Geranium – Cranesbill, Herb Robert
The plants, usually called Geraniums, are really Pelargoniums and do not come within the scope of this book. The true Geraniums are hardy perennials growing 12 inches to 18 inches tall. They range in color from lilac to rosy-purple. The most commonly cultivated species, Geranium sanguineum, has purple-crimson flowers producing a profusion of flowers through the Summer. A white variety is frequently listed. Two wild sorts are worthy of places in the wild garden or moist rockery, namely: G. Robertianum, the Herb Robert, which has tiny magenta flowers and deeply cleft leaves. The plants are encountered frequently in very moist, rocky woods. They are easily distinguished by their peculiar odor. This is a biennial sort but will self-sow itself year after year. G. maculatum, the Spotted Cranesbill, is far the commoner wild sort. The flowers vary from light to dark magenta. Both of these species are very hairy.

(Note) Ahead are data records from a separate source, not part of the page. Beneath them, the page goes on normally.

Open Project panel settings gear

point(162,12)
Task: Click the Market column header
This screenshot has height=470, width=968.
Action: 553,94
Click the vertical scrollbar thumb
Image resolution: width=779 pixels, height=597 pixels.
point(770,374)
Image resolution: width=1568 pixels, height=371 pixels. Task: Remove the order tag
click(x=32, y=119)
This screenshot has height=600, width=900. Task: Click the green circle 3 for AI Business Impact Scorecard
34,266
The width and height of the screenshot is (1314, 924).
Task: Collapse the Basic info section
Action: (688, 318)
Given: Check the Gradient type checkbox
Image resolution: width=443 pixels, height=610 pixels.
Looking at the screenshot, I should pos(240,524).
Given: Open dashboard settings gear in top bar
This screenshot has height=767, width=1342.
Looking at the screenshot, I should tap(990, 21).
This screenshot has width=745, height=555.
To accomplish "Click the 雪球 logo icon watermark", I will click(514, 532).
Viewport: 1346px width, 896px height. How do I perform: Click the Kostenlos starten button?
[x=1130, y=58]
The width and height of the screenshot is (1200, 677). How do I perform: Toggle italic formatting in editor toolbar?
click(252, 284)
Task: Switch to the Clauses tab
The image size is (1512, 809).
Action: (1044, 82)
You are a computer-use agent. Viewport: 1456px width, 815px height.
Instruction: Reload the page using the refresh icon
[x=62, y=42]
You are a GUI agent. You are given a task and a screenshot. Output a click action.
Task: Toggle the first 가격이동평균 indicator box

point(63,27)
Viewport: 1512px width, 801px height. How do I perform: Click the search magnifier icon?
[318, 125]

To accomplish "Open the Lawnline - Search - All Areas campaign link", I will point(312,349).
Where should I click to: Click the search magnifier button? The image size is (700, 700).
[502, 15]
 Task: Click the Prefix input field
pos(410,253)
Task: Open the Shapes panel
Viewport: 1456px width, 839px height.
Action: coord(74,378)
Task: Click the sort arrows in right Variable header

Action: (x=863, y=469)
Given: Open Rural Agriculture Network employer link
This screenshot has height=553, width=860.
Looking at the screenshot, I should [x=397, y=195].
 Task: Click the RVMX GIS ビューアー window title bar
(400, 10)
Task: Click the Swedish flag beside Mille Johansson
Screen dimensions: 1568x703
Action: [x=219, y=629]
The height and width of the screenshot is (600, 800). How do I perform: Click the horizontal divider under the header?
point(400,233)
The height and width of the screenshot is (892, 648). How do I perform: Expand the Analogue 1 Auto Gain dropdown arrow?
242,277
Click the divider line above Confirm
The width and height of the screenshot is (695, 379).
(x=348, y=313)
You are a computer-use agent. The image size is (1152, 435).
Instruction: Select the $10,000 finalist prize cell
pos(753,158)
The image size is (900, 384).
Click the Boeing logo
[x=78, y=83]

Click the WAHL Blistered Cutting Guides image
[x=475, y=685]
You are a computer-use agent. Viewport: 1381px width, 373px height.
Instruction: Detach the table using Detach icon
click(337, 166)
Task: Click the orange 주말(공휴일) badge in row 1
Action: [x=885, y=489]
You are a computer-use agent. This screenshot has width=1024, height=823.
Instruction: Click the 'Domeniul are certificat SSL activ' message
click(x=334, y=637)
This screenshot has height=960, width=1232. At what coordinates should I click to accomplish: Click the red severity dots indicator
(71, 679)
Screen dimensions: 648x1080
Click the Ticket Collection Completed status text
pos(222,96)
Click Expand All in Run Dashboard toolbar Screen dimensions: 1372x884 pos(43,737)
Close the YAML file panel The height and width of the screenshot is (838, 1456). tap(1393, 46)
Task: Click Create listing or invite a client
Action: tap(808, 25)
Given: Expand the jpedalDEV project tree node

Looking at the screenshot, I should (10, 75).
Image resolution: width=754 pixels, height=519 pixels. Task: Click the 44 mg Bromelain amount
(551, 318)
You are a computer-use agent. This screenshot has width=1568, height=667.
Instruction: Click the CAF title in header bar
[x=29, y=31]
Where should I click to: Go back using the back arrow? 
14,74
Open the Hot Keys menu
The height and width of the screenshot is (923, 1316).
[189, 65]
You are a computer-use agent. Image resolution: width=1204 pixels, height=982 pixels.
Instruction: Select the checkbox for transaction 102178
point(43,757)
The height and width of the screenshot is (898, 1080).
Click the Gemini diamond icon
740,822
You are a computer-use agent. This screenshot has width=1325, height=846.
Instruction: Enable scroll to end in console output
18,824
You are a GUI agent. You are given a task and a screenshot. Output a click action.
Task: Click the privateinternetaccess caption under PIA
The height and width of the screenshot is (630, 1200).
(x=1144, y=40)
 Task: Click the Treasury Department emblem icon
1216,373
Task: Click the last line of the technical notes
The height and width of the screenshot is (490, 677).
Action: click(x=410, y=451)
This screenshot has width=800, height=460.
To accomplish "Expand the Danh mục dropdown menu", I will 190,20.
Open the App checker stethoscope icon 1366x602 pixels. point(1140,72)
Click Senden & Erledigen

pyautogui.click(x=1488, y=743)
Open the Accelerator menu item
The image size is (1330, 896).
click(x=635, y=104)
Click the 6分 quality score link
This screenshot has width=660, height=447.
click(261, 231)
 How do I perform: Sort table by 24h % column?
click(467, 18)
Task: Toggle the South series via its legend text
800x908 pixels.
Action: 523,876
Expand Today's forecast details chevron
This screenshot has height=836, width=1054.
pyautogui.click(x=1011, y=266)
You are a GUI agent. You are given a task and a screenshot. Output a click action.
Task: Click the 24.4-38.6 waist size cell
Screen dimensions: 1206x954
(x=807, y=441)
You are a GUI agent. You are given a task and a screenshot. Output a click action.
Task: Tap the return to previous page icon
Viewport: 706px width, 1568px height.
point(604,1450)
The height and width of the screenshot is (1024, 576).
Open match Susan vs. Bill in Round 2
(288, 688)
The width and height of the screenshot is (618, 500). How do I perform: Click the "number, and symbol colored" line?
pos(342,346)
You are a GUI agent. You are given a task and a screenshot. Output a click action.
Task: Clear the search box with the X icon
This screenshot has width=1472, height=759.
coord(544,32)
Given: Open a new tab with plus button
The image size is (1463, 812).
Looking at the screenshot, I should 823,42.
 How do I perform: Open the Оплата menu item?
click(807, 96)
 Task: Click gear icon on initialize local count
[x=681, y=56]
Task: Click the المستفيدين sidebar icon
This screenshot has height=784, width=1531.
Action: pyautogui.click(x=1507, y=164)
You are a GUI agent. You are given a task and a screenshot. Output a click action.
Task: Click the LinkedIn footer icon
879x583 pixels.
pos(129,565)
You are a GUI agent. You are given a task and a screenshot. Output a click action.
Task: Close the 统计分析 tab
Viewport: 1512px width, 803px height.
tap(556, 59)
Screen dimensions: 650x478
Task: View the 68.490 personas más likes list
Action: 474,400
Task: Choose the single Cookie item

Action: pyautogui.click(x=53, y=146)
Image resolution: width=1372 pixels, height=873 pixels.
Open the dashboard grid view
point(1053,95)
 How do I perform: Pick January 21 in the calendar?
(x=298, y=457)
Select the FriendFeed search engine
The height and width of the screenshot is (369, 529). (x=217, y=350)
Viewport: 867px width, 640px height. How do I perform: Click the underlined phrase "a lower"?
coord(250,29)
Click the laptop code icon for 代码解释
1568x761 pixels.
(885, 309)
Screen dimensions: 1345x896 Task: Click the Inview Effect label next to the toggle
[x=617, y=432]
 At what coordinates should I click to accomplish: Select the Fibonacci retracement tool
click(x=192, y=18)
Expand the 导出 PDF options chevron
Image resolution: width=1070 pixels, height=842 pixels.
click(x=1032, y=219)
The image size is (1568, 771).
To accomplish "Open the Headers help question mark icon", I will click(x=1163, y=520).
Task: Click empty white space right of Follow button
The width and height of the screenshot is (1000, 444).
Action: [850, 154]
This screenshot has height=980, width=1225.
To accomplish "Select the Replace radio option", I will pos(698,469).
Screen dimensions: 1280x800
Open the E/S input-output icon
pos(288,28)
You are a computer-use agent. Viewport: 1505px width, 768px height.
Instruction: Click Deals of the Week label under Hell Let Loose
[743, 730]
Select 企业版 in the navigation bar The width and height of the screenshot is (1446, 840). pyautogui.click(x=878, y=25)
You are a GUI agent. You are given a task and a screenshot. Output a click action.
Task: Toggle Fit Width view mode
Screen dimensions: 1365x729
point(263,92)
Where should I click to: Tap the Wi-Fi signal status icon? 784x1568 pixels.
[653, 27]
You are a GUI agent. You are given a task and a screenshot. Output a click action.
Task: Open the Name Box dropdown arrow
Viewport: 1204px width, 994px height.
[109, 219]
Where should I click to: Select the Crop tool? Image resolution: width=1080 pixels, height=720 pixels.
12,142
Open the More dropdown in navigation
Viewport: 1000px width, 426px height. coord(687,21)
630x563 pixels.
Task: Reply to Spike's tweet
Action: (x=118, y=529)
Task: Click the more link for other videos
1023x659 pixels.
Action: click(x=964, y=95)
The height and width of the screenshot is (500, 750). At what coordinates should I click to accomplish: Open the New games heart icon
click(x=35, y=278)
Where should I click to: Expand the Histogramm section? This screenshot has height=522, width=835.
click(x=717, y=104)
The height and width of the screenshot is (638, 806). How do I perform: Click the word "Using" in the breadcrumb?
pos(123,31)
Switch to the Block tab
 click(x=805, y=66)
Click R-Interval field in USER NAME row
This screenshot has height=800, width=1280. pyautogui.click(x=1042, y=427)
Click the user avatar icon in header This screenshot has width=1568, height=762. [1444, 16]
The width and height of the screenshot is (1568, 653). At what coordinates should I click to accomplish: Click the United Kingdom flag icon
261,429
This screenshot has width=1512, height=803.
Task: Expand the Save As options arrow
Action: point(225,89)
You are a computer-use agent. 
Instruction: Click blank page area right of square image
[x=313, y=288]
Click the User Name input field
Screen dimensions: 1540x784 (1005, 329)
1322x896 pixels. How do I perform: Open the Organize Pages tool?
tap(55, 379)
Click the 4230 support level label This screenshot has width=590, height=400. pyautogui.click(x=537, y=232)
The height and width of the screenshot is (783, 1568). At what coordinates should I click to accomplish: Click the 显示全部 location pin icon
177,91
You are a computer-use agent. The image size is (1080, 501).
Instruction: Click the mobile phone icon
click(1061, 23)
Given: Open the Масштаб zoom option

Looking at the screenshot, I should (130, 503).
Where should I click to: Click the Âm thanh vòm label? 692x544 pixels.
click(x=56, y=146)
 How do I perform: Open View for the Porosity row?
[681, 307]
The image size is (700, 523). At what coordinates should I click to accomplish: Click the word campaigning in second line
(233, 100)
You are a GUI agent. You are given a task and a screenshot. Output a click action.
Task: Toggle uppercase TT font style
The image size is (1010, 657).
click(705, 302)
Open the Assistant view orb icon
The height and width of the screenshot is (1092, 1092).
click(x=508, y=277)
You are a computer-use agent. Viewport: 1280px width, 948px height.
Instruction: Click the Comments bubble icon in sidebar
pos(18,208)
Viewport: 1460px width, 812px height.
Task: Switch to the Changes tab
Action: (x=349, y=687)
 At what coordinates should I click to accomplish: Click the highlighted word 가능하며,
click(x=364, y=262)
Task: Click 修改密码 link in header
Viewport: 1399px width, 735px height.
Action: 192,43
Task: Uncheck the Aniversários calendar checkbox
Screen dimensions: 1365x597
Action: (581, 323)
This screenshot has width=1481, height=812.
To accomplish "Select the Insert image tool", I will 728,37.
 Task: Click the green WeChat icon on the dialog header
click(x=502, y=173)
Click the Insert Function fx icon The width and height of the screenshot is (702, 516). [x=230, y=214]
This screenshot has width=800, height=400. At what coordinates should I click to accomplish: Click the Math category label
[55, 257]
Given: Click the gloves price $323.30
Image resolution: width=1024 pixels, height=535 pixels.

UTILIZE. The smaller plants are excellent for pot culture or to use as edgings for borders. Many are grown in rockeries, in which situations Herb Robert and the spotted Cranesbill are especially attractive. Sometimes the flowers are cut and used in small basket or vase decorations.
GENERAL. Geraniums do nicely in moist places. The wild sorts will not stand the hot sun. Any good garden soil will do. They thrive best transplanted in the Spring.
PROPAGATION. They are propagated by sowing the seed during the latter part of Summer and are usually wintered in coldframes.